- **DIRECTIONS FOR THIS TASK**
What you return must match every record word for word.

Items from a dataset
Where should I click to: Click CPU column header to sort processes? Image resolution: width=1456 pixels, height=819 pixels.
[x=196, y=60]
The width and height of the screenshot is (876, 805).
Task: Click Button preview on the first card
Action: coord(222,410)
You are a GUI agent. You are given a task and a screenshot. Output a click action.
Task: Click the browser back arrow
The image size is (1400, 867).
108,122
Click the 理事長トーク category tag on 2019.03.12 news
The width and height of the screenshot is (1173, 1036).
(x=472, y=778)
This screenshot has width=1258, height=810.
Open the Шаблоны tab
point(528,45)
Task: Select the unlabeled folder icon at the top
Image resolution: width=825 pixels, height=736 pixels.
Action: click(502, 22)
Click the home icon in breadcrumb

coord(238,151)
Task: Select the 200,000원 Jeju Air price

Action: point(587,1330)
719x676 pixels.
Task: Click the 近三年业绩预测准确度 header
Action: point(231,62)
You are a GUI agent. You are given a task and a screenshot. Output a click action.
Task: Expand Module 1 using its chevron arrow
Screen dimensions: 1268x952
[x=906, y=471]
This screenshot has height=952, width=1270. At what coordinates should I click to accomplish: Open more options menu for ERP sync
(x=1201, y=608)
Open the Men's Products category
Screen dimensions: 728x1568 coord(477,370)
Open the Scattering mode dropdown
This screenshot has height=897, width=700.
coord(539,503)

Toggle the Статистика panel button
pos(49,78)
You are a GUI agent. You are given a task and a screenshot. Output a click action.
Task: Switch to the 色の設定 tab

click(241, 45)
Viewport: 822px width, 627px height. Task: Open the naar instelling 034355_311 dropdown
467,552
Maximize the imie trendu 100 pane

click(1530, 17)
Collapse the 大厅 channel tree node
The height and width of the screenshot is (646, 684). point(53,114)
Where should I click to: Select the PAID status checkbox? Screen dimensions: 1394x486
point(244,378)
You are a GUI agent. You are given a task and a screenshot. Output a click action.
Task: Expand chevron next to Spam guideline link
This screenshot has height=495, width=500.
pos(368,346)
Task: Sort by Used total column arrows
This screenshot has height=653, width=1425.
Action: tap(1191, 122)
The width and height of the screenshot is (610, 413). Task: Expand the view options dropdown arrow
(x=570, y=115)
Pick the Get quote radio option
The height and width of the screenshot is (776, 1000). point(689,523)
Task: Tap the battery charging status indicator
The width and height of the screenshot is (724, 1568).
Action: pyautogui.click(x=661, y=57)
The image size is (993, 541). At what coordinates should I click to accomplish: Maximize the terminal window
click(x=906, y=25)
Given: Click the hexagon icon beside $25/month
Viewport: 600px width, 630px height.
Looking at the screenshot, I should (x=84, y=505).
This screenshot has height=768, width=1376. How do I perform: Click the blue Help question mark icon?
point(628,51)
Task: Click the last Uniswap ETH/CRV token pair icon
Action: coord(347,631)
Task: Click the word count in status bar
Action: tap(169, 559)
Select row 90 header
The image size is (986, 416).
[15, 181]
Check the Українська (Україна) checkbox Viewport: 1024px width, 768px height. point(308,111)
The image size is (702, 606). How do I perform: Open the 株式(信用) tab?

- **SOLUTION TO THIS PROBLEM**
Where should I click to: Click CPU column header to sort processes? Image resolution: width=1456 pixels, height=819 pixels.
[x=196, y=60]
The width and height of the screenshot is (876, 805).
Task: Click Button preview on the first card
Action: coord(222,410)
You are a GUI agent. You are given a task and a screenshot. Output a click action.
Task: Click the browser back arrow
The image size is (1400, 867).
108,122
Click the 理事長トーク category tag on 2019.03.12 news
The width and height of the screenshot is (1173, 1036).
(x=472, y=778)
This screenshot has width=1258, height=810.
Open the Шаблоны tab
point(528,45)
Task: Select the unlabeled folder icon at the top
Image resolution: width=825 pixels, height=736 pixels.
Action: click(502, 22)
Click the home icon in breadcrumb

coord(238,151)
Task: Select the 200,000원 Jeju Air price

Action: point(587,1330)
719x676 pixels.
Task: Click the 近三年业绩预测准确度 header
Action: point(231,62)
You are a GUI agent. You are given a task and a screenshot. Output a click action.
Task: Expand Module 1 using its chevron arrow
Screen dimensions: 1268x952
[x=906, y=471]
This screenshot has height=952, width=1270. At what coordinates should I click to accomplish: Open more options menu for ERP sync
(x=1201, y=608)
Open the Men's Products category
Screen dimensions: 728x1568 coord(477,370)
Open the Scattering mode dropdown
This screenshot has height=897, width=700.
coord(539,503)

Toggle the Статистика panel button
pos(49,78)
You are a GUI agent. You are given a task and a screenshot. Output a click action.
Task: Switch to the 色の設定 tab

click(241, 45)
Viewport: 822px width, 627px height. Task: Open the naar instelling 034355_311 dropdown
467,552
Maximize the imie trendu 100 pane

click(1530, 17)
Collapse the 大厅 channel tree node
The height and width of the screenshot is (646, 684). point(53,114)
Where should I click to: Select the PAID status checkbox? Screen dimensions: 1394x486
point(244,378)
You are a GUI agent. You are given a task and a screenshot. Output a click action.
Task: Expand chevron next to Spam guideline link
This screenshot has height=495, width=500.
pos(368,346)
Task: Sort by Used total column arrows
This screenshot has height=653, width=1425.
Action: tap(1191, 122)
The width and height of the screenshot is (610, 413). Task: Expand the view options dropdown arrow
(x=570, y=115)
Pick the Get quote radio option
The height and width of the screenshot is (776, 1000). point(689,523)
Task: Tap the battery charging status indicator
The width and height of the screenshot is (724, 1568).
Action: pyautogui.click(x=661, y=57)
The image size is (993, 541). At what coordinates should I click to accomplish: Maximize the terminal window
click(x=906, y=25)
Given: Click the hexagon icon beside $25/month
Viewport: 600px width, 630px height.
Looking at the screenshot, I should (x=84, y=505).
This screenshot has height=768, width=1376. How do I perform: Click the blue Help question mark icon?
point(628,51)
Task: Click the last Uniswap ETH/CRV token pair icon
Action: coord(347,631)
Task: Click the word count in status bar
Action: tap(169, 559)
Select row 90 header
The image size is (986, 416).
[15, 181]
Check the Українська (Україна) checkbox Viewport: 1024px width, 768px height. point(308,111)
The image size is (702, 606). How do I perform: Open the 株式(信用) tab?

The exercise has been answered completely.